Norte-América no puede desinteresarse de la suerte de Europa. No puede encerrarse dentro de sus murallas económicas: Al revés de Europa, los Estados Unidos sufren de plétora, de oro. La ex­periencia norteamericana nos enseña que si la falta de oro es un mal, el exceso de oro casi es un mal también. La plétora de oro origina encareci­miento de la vida y abaratamiento del capital. El oro es fatal al mundo, en la tragedia contemporá­nea, como en la ópera wagneriana.

El empobrecimiento de Europa representa pa­ra las finanzas y la industria norteamericanas la pérdida de inmensos mercados.
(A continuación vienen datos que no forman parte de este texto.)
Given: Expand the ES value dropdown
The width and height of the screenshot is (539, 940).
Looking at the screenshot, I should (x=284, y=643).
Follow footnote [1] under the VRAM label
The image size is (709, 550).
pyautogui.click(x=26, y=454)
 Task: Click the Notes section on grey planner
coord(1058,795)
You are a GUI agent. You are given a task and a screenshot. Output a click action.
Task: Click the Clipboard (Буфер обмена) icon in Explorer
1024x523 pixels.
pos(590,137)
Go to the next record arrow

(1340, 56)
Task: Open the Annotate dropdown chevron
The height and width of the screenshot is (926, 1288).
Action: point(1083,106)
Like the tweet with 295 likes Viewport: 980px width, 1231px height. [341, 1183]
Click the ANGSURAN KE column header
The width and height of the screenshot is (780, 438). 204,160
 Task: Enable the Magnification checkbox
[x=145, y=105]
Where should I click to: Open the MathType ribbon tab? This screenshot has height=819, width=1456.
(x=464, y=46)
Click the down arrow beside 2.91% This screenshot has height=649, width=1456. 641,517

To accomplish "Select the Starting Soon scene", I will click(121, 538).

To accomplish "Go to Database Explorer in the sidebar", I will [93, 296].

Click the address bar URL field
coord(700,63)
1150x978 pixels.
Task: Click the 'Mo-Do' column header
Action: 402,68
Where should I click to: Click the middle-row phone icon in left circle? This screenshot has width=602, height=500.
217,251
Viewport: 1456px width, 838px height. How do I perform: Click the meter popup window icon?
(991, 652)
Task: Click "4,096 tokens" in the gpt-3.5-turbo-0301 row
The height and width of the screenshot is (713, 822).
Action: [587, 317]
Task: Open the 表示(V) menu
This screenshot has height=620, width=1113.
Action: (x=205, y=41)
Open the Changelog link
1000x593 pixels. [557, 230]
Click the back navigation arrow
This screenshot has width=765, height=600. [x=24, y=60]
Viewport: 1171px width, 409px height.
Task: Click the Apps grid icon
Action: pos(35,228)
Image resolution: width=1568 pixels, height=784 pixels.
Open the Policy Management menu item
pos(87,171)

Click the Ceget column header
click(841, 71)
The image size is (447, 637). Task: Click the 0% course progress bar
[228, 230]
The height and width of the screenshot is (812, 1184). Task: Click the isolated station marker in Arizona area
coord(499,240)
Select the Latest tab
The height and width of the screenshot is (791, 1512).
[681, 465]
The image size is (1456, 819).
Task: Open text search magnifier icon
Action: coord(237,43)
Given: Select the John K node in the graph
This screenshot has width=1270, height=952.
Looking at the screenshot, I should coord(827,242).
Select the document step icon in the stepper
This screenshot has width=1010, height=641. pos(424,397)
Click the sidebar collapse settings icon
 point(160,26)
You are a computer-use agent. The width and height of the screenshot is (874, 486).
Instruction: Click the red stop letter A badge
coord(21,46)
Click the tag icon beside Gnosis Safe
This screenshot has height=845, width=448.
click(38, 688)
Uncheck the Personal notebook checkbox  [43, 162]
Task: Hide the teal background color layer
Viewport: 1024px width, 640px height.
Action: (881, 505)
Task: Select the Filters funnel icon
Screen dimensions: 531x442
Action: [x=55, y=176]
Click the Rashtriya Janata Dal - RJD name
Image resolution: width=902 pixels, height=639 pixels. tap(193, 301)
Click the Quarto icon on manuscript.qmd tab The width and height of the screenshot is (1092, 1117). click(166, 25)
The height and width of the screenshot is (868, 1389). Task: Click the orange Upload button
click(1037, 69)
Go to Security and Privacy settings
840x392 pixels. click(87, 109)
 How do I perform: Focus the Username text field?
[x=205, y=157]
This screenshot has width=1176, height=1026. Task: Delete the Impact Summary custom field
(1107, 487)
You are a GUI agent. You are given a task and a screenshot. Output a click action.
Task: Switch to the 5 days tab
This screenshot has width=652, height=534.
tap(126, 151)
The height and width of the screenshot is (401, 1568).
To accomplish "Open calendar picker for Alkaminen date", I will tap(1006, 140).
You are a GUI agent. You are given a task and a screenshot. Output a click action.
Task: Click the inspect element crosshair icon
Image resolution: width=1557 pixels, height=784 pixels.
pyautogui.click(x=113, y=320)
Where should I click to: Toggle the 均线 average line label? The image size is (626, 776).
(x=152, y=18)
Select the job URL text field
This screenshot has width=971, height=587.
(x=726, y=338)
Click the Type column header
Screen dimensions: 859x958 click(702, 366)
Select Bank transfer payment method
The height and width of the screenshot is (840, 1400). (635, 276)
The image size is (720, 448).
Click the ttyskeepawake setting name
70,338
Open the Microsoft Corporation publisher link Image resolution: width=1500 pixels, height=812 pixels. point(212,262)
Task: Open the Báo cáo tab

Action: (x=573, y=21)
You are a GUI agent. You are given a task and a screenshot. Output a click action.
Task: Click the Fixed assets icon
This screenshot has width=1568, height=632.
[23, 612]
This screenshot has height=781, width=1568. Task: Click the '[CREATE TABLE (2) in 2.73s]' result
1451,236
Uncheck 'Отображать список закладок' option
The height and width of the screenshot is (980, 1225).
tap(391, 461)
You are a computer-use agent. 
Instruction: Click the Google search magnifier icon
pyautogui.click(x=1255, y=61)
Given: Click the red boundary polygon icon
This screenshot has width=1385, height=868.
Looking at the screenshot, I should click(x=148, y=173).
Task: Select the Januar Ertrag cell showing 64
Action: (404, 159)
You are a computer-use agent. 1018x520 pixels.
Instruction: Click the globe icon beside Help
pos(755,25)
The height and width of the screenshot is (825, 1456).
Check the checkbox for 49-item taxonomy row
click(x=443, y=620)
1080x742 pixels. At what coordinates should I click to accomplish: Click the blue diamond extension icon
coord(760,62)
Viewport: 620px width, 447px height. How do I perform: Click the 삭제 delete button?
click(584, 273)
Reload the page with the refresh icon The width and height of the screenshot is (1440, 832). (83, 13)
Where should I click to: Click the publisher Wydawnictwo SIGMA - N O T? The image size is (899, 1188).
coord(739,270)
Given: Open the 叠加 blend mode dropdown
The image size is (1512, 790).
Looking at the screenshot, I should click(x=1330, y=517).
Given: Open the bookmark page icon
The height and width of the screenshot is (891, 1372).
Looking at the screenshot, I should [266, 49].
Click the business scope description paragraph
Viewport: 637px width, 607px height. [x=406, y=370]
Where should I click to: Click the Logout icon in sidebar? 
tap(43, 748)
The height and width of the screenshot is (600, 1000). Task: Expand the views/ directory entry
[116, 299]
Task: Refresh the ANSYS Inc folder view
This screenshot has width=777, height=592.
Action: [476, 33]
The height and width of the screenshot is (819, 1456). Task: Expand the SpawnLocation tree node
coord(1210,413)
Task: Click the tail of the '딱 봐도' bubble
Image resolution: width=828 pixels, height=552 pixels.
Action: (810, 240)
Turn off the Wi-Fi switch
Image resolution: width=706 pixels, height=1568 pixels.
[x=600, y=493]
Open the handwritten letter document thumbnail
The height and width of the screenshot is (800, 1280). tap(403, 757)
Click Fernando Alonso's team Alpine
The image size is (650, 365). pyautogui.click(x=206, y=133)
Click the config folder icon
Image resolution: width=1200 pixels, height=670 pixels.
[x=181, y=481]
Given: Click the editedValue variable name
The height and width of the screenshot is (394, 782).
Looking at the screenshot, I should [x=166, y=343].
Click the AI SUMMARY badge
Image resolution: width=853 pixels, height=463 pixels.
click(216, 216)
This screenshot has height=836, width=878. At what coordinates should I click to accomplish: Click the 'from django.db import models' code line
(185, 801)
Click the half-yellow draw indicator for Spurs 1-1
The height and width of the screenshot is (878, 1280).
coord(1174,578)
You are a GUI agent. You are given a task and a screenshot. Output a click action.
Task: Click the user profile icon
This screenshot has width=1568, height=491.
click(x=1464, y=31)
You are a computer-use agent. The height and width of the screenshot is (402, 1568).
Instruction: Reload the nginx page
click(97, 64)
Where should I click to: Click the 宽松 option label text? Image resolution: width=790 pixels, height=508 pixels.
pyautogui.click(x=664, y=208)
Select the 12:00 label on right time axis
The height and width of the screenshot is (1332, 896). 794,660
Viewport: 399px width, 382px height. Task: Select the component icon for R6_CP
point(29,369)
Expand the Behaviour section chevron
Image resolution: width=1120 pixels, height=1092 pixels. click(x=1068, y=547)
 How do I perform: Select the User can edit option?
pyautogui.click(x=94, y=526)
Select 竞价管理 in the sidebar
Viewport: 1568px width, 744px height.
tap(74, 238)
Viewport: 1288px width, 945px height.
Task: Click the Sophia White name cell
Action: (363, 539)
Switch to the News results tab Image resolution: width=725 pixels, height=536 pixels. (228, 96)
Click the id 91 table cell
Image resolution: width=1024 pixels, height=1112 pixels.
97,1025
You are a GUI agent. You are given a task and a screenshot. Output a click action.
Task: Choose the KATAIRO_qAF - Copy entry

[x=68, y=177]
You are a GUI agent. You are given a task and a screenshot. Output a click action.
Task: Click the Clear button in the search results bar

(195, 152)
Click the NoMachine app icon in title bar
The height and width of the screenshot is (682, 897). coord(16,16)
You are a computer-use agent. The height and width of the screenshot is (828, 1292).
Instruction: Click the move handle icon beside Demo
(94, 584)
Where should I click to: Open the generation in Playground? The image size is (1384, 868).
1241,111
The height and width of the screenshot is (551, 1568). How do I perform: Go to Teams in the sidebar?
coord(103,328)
La miseria y el desorden europeos disminuyen las exportaciones norteamericanas. Producen una crisis de desocu­pación en la agricultura y en la industria yanquis. La desocupación a su turno exaspera la cuestión social. Crea en el proletariado un estado de ánimo favorable, a la propagación de ideas revolu­cionarias.

Malgrado la victoria electoral de los republica­nos, malgrado su valor de afirmación imperialista y conservadora, es evidente que se difunde en los Estados Unidos un humor revolucionario. Varios hechos denuncian que los Estados Unidos no son, a este respecto, tan inexpugnables ni tan inmunes como algunos creen. El orientamiento de los obreros americanos adquiere rumbos cada vez más atrevidos. Los pequeños farmers,2 pauperizados por la baja de los productos agrícolas, de­sertan definitivamente de loa rangos de los viejos partidos.    

También, en los Estados Unidos el antiguo sis­tema bipartido se encuentra en crisis. La candidatura Lafollete ha roto, definitivamente el equilibrio de la política tradicional. Anuncia la aparición de una tercera corriente. Esta corriente no ha encontrado todavía su forma ni su expresión; pero sé ha afirmado como una poderosa fuerza renovadora. A la nueva facción es absur­do augurarle un destino análogo al de la que, hace varios años, se desprendió del partido republicano para seguir a Roosevelt. Los elementos menos representativos de su proselitismo son los republicanos cismáticos. Lafollette, ha sido, ante todo y sobre todo, un candidato de grupos agrarios y laboristas. Y, además de esta, otra corriente mas avanzada, siembra en los Estados Unidos ideas e inquietudes renovadoras.


NOTAS:

1 Director, Impulsor dinámico de una idea o un acto.

2 Agricultores, campesinos o propietarios agrícolas.